=== Required task ===
Reproduce each of the items below line for line, with no changes.

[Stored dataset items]
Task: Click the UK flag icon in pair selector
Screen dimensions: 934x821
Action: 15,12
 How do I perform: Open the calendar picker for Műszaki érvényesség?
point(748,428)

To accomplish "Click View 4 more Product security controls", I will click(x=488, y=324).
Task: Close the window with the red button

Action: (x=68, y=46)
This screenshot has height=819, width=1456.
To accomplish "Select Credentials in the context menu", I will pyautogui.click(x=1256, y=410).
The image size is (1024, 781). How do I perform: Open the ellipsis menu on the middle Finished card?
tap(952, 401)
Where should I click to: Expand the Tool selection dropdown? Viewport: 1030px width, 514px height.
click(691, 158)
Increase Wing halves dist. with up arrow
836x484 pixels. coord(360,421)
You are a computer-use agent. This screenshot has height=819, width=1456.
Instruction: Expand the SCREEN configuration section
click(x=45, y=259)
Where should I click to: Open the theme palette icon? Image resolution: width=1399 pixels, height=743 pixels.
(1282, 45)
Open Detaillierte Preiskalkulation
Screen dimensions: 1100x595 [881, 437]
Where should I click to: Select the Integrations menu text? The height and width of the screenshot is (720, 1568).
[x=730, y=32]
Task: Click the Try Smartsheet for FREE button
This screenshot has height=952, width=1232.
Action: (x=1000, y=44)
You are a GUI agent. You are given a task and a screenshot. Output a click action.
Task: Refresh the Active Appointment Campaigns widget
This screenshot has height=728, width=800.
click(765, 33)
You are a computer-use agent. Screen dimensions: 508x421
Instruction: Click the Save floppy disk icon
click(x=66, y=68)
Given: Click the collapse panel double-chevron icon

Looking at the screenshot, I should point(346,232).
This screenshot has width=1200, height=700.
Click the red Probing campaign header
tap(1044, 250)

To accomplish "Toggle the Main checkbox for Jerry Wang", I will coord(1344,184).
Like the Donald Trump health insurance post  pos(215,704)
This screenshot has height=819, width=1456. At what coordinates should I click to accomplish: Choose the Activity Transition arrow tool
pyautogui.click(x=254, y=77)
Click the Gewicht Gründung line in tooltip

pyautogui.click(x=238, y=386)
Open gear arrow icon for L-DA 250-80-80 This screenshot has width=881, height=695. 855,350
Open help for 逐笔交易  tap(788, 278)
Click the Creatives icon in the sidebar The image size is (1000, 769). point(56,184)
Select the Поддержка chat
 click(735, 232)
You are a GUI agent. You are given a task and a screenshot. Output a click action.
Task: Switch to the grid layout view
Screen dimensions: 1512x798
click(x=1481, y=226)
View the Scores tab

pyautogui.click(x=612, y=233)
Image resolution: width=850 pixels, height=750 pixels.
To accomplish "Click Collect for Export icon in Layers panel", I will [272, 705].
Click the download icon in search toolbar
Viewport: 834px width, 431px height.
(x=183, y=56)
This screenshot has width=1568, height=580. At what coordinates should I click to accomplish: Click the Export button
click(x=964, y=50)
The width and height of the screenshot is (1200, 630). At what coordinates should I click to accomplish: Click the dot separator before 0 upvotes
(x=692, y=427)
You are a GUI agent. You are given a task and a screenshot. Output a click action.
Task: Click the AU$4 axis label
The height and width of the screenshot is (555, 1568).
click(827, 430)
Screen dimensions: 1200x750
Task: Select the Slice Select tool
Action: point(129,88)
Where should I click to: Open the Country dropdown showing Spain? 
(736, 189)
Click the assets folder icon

=== Solution for this task ===
Task: Click the UK flag icon in pair selector
Screen dimensions: 934x821
Action: 15,12
 How do I perform: Open the calendar picker for Műszaki érvényesség?
point(748,428)

To accomplish "Click View 4 more Product security controls", I will click(x=488, y=324).
Task: Close the window with the red button

Action: (x=68, y=46)
This screenshot has height=819, width=1456.
To accomplish "Select Credentials in the context menu", I will pyautogui.click(x=1256, y=410).
The image size is (1024, 781). How do I perform: Open the ellipsis menu on the middle Finished card?
tap(952, 401)
Where should I click to: Expand the Tool selection dropdown? Viewport: 1030px width, 514px height.
click(691, 158)
Increase Wing halves dist. with up arrow
836x484 pixels. coord(360,421)
You are a computer-use agent. This screenshot has height=819, width=1456.
Instruction: Expand the SCREEN configuration section
click(x=45, y=259)
Where should I click to: Open the theme palette icon? Image resolution: width=1399 pixels, height=743 pixels.
(1282, 45)
Open Detaillierte Preiskalkulation
Screen dimensions: 1100x595 [881, 437]
Where should I click to: Select the Integrations menu text? The height and width of the screenshot is (720, 1568).
[x=730, y=32]
Task: Click the Try Smartsheet for FREE button
This screenshot has height=952, width=1232.
Action: (x=1000, y=44)
You are a GUI agent. You are given a task and a screenshot. Output a click action.
Task: Refresh the Active Appointment Campaigns widget
This screenshot has height=728, width=800.
click(765, 33)
You are a computer-use agent. Screen dimensions: 508x421
Instruction: Click the Save floppy disk icon
click(x=66, y=68)
Given: Click the collapse panel double-chevron icon

Looking at the screenshot, I should point(346,232).
This screenshot has width=1200, height=700.
Click the red Probing campaign header
tap(1044, 250)

To accomplish "Toggle the Main checkbox for Jerry Wang", I will coord(1344,184).
Like the Donald Trump health insurance post  pos(215,704)
This screenshot has height=819, width=1456. At what coordinates should I click to accomplish: Choose the Activity Transition arrow tool
pyautogui.click(x=254, y=77)
Click the Gewicht Gründung line in tooltip

pyautogui.click(x=238, y=386)
Open gear arrow icon for L-DA 250-80-80 This screenshot has width=881, height=695. 855,350
Open help for 逐笔交易  tap(788, 278)
Click the Creatives icon in the sidebar The image size is (1000, 769). point(56,184)
Select the Поддержка chat
 click(735, 232)
You are a GUI agent. You are given a task and a screenshot. Output a click action.
Task: Switch to the grid layout view
Screen dimensions: 1512x798
click(x=1481, y=226)
View the Scores tab

pyautogui.click(x=612, y=233)
Image resolution: width=850 pixels, height=750 pixels.
To accomplish "Click Collect for Export icon in Layers panel", I will [272, 705].
Click the download icon in search toolbar
Viewport: 834px width, 431px height.
(x=183, y=56)
This screenshot has width=1568, height=580. At what coordinates should I click to accomplish: Click the Export button
click(x=964, y=50)
The width and height of the screenshot is (1200, 630). At what coordinates should I click to accomplish: Click the dot separator before 0 upvotes
(x=692, y=427)
You are a GUI agent. You are given a task and a screenshot. Output a click action.
Task: Click the AU$4 axis label
The height and width of the screenshot is (555, 1568).
click(827, 430)
Screen dimensions: 1200x750
Task: Select the Slice Select tool
Action: point(129,88)
Where should I click to: Open the Country dropdown showing Spain? 
(736, 189)
Click the assets folder icon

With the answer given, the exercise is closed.